» **What to work on**:
Reproduce the stretch of the Shenzhen text from "Shenzhen's location next" through "to official data.".

====== Text section ======

Shenzhen's location next to Hong Kong gave investors access to the deep pockets of the international financial hub and easy access to the former British colony's port.
Several other special economic zones followed, in the nearby cities of Zhuhai and Shantou in Guangdong province, the port of Xiamen in the south-eastern province of Fujian and the southern island of Hainan.
The reforms touched off an annual economic growth rate of 25.8 percent over the past 30 years in Shenzhen, compared with about 9.8 percent for the entire country, according to government figures. The population has ballooned to nearly nine million people, most of them members of China's huge army of migrant workers, according to official data.
Authorities expanded the area of the zone about five-fold to just under 2,000 square kilometres (770 square miles) this year, nearly the size of Luxembourg.

====== Given data ======

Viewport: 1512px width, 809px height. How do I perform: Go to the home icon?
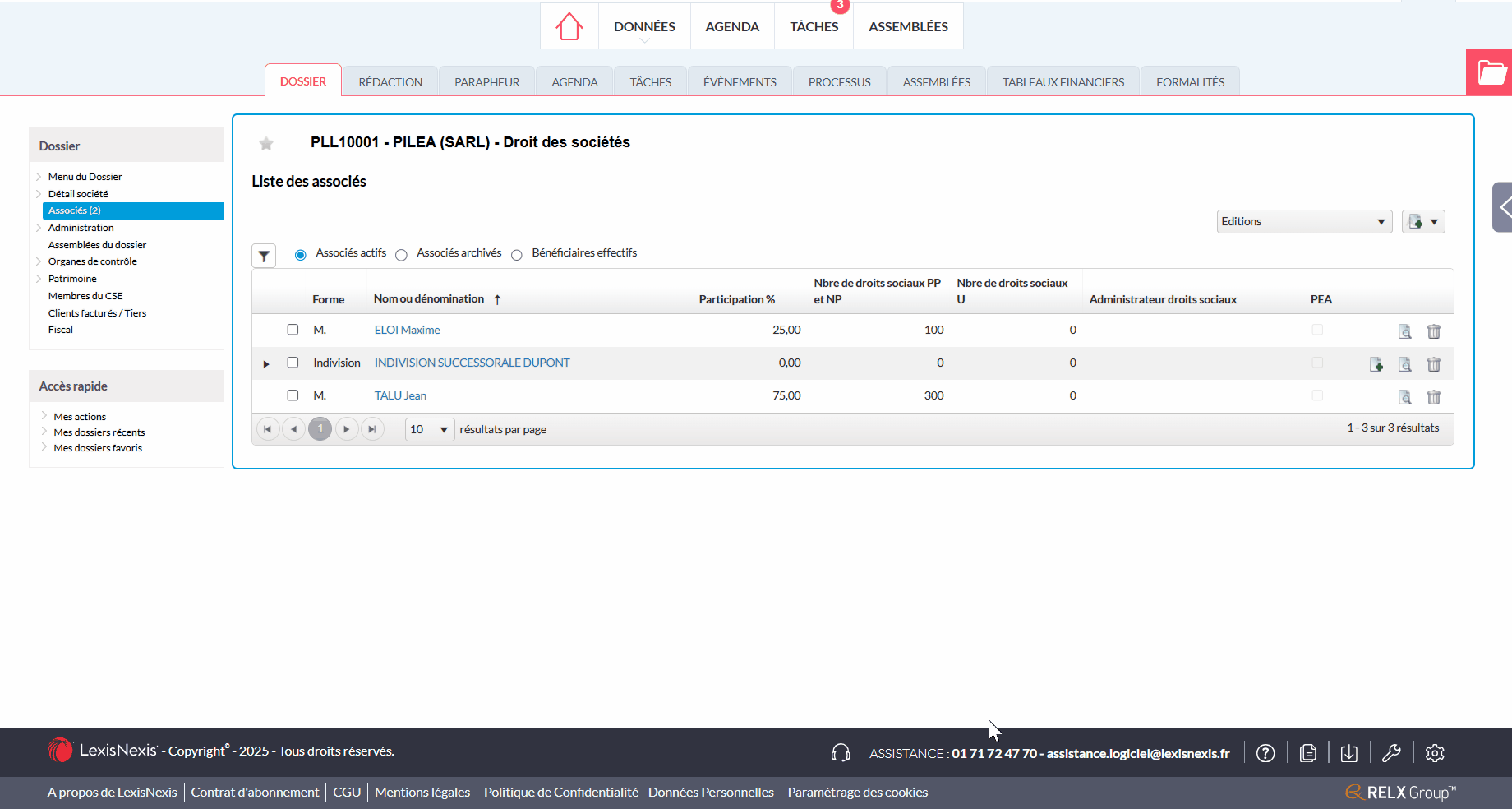click(569, 26)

======

» **Written answer**:
Shenzhen's location next to Hong Kong gave investors access to the deep pockets of the international financial hub and easy access to the former British colony's port.
Several other special economic zones followed, in the nearby cities of Zhuhai and Shantou in Guangdong province, the port of Xiamen in the south-eastern province of Fujian and the southern island of Hainan.
The reforms touched off an annual economic growth rate of 25.8 percent over the past 30 years in Shenzhen, compared with about 9.8 percent for the entire country, according to government figures. The population has ballooned to nearly nine million people, most of them members of China's huge army of migrant workers, according to official data.